What’s more interesting is the health, stamina, and blood resources that you’ll want to manage during combat. You expend blood to power your vampiric abilities and stamina to dodge, attack, and stun enemies, so it becomes this interesting dance of dodging, striking, and using blood-based abilities, then stunning and enemy so you can bite it and refill some of your blood, which then recharges your supernatural abilities like healing, turning invisible, or conjuring pools of shadow. There’s a good level of micromanaging these resources during combat, and it works because enemies aren’t just your obstacles, but also your health packs.

Progression in Vampyr is all about being a vampire. As you cobble together the paltry amounts of experience you get for killing enemies and the more respectable amount you get for uncovering dialog hints and solving side missions and quests, you can choose to sleep and evolve your vampire abilities.

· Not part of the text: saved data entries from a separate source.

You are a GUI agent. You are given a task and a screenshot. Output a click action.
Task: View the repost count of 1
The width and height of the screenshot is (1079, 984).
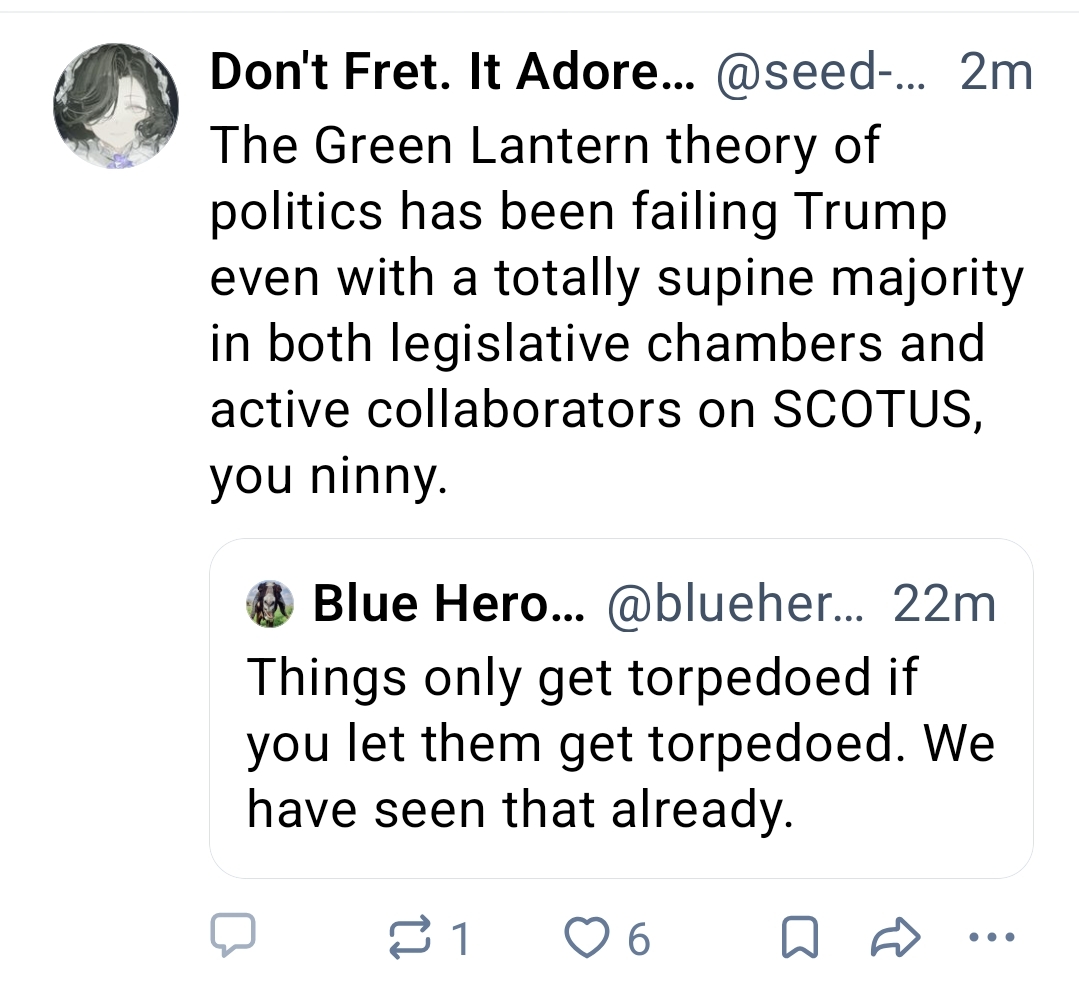[x=459, y=938]
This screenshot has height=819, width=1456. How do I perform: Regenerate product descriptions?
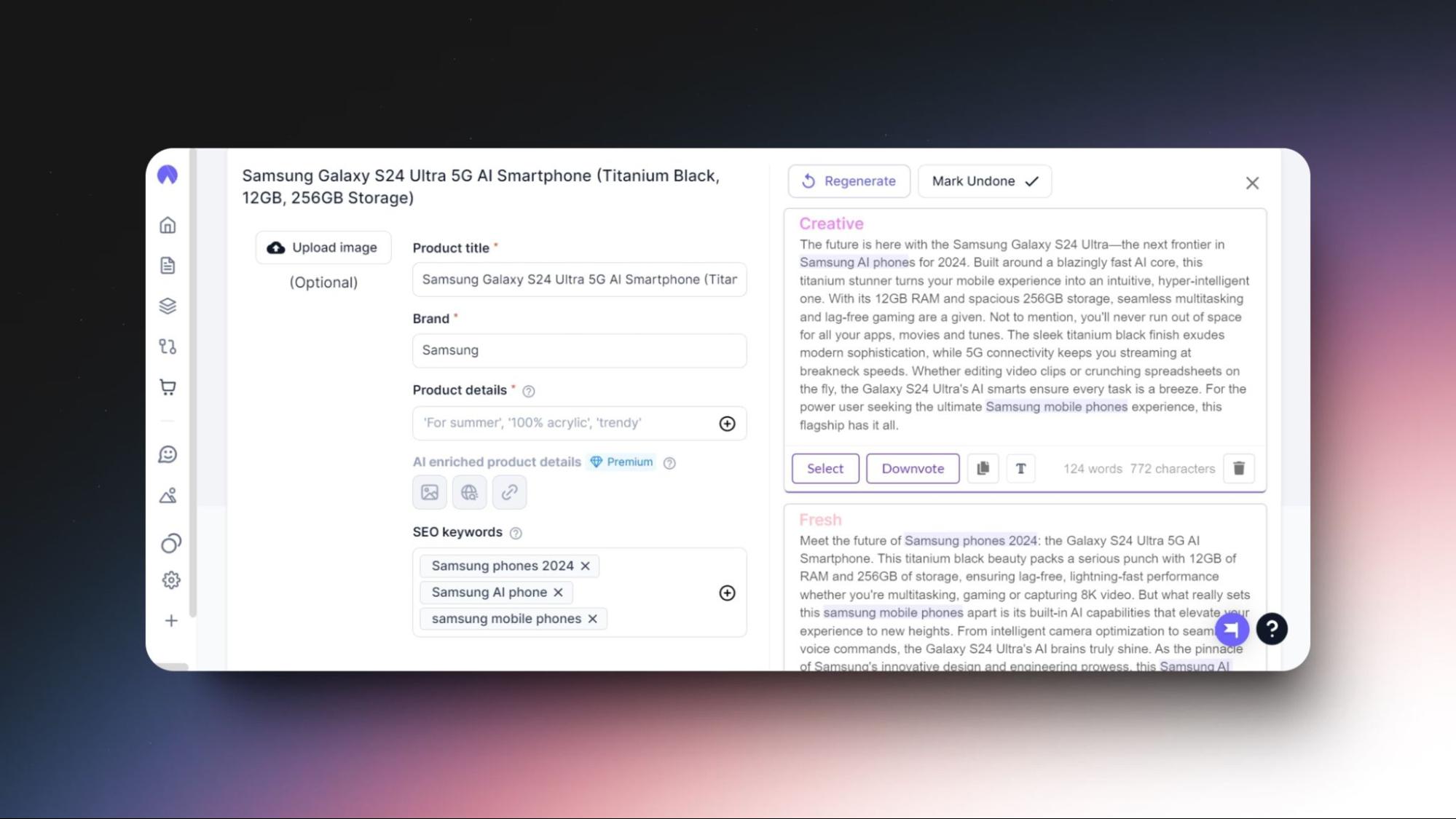(848, 181)
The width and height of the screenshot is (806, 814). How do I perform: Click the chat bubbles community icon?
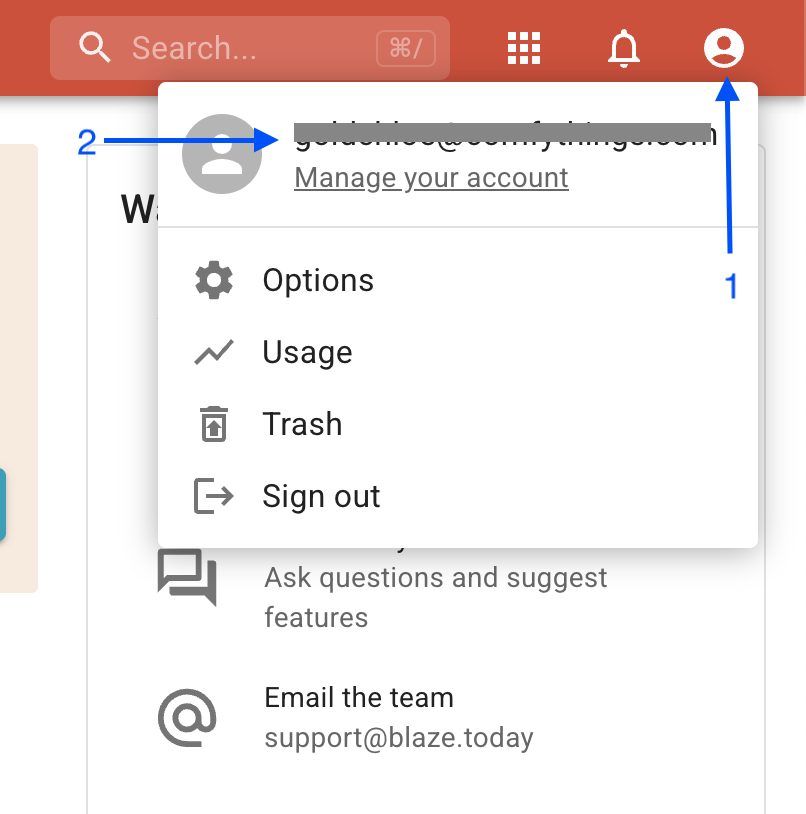pos(187,577)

There’s enough here to branch out into the kind of vampire you want to be, casting bloody spears and freezing an enemies’ blood in place, lunging over great distances and pouncing with devastating claw attacks, or any combination of the dozen-or-so skills you can learn. But experience is scarce if you’re not regularly feeding on citizens, so I found the best investment for my hard-earned experience was to bump up my passive health, stamina, and blood reserves rather than dumping it into those expensive, flashier abilities.

Unfortunately, even with all those unique vampire-afforded abilities – including some devastating ultimate powers that pack a horrific punch – the simple combat loop does start to feel stale sooner than I’d hoped. Fairly early on I found a two-handed club and enough materials to upgrade it through the barebones crafting system, to the point where clubbing things to death was overwhelmingly the most efficient and reliable strategy. I did experiment with all manner of weapons, firearms, and abilities, and while there are some cool combos you can employ, dodging and counter-striking with a heavy weapon remained the best option.

This means most fights boil down to the same experience, and that goes double for the dozen-or-so boss-arena fights throughout the campaign. While they add some interesting mechanics like environmental dangers and otherworldly abilities and certainly ratchet up the pageantry, they lack enough variety to require anything more than just quickly learning their attack patterns before the dodge/counter-striking resumes.

There’s a welcome variety in the enemies of Vampyr, at least. The militaristic vampire hunters, called the Guard of Priwen, send shock troopers and sharpshooters after you, while the feral subsets of vampires, werewolf-like monsters, and full-fledged children of the night begin to appear regularly as the city succumbs to the epidemic.

But the most frustrating obstacles are the frame rate dips, the spontaneous loading screens, and the occasional bugs. Vampyr runs acceptably on the PS4, but dips below the 30-frames-per-second mark regularly when you turn a corner or enter a new area too quickly. While I didn’t find anything game breaking, a few issues with quest markers not updating made progression more difficult than it needed to be, costing me an hour or two of scouring the city for something that should have been made much clearer. These hiccups seem to get worse in the later stages, but they never become more than minor annoyances.

The Verdict
Vampyr is a slow burn of an RPG, taking its time to ramp up its intriguing blend of science and the supernatural in an elaborately gloomy version of London. When it gets going you can see the potential of the way it offers you more power if you consume its interesting citizens. But Vampyr never commits to this idea to the point where I felt I needed to make that sacrifice to succeed in its relatively simple combat, which leaves it feeling toothless and vulnerable to having a lot of its fun sucked away by technical issues, despite its genuinely engaging story.